The claim that the course of grammaticalization is unidirectional (cf. Heine and Reh 1984, 74; Croft 1990, 230; Hopper and Traugott 1993, 95; Bybee 2003) is not viable in such a situation. Bybee (2003, 7) views unidirectionality as a situation in which
nouns and verbs lose their categorial status and become prepositions, auxiliaries and other grammatical forms. Free elements become more restricted and fuse with other elements. … The reverse directions are rarely attested.
Similarly, Hopper and Traugott (1993, 95) define unidirectionality as follows:
The lexical items that become grammaticalized must first serve commonly needed discourse functions. They then become syntactically fixed (they become constructions), and may eventually amalgamate morphologically, say, as stems and affix.

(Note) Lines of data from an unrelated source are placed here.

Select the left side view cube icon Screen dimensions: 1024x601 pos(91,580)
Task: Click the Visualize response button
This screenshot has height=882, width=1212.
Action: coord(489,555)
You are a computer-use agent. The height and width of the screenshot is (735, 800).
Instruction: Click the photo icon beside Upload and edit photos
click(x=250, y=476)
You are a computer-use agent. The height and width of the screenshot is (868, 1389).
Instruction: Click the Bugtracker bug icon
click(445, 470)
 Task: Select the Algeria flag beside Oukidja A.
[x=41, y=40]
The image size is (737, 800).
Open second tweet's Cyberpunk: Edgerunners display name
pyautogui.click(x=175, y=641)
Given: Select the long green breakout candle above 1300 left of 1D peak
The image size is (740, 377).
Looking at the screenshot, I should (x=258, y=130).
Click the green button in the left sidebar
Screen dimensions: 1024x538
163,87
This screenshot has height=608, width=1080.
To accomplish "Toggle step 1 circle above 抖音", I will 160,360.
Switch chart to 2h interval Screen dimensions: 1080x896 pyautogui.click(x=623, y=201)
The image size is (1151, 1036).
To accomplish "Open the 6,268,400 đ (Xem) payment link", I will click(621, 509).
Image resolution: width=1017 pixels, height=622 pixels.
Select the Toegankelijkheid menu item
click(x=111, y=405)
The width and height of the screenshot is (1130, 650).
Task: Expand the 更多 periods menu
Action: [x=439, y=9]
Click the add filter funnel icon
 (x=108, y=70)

SA provides a counterexample to such claims. It has just been noted that the future element sawfa has become sa-, which is attached to a verb stem. But the particle sawfa has also been lexicalized as a verb sawwafa “to postpone”. SA is not the only language with counterexamples to unidirectionality. English and Basque also provide some counterexamples. English has “counterexamples involving the lexicalization of grammatical items, as in to up the ante” (Hopper and Traugott 1993, 127). Similarly, the Basque bound morpheme -tasun, which is used in the [75] formation of nouns, as in eder “beautiful” and edertasun “beauty”, has been turned into an independent word tasun “quality” (Trask 1996, 147).
4.2.2. The future Markers in Cairene Colloquial Arabic
Cairene Colloquial Arabic (CCA) generally expresses futurity by prefixing the particle ḥa- to the imperfective verb stem as in ḥa-ktiblak baʿdi yomeen talaata “I will write to you in a few days’ time” (cf. Robertson 1970, 213, Mitchell 1956, 36; Gary and Gamal Eldin 1981, 93). We have just noted that while the Nubian future markers derive from a verb meaning “want” or “desire” (the volition path), the Standard/Classical marker sa- derives from the particle sawfa. Colloquial Cairene, however, does not seem to have followed either of these paths. There is little reason to doubt that this form derives from the verb raaḥ “to go” (Robertson 1970, 213), which means that CCA has opted for the movement path:
(28) The Movement Path
Movement verb > intention > future
It seems that the scenario for the development of this form is as follows:
A. The verb raaḥ, which refers to a movement towards a goal as in raaḥ il-beet, comes to acquire the intention meaning when it is placed before a verb as in such constructions as raaḥ yibiiʿ huduum “he went to sell clothes” where the verb raaḥ is followed by an imperfective verb form. Mitchell (1956, 36) points out that “the imperfect with ɧa- often has the sense of intention to do something or being about to do it”. Since the intention meaning described in this construction is to be realized in the future, the future meaning is inferred and thus has come to be associated with such constructions. However, Gary and Gamal Eldin (1981, 93) state that this intention meaning is no longer present in sentences containing the prefix ḥa-; intention is expressed in CCA with an adverbial:
(29) ḥa-yiigi bukra ʾakiid
he fut-come tomorrow certainly
“He will certainly come tomorrow”
Thus the verb raaḥ has been desemanticized or bleached, part of its meaning being lost: it now has nothing to do with movement or intention (e.g., ḥa-ynaam badri “he will sleep early”; it is associated only with future meaning. According to Bybee (2003, 7), “the mechanism behind bleaching is habituation: a stimulus loses its impact if it occurs very [76] frequently.” But it is inference that is responsible for the rise of the future meaning in such constructions: the hearer infers that the intention is to be realized in the future. The repetition of this inference creates in the mind of the hearer a relationship between such constructions and the future meaning.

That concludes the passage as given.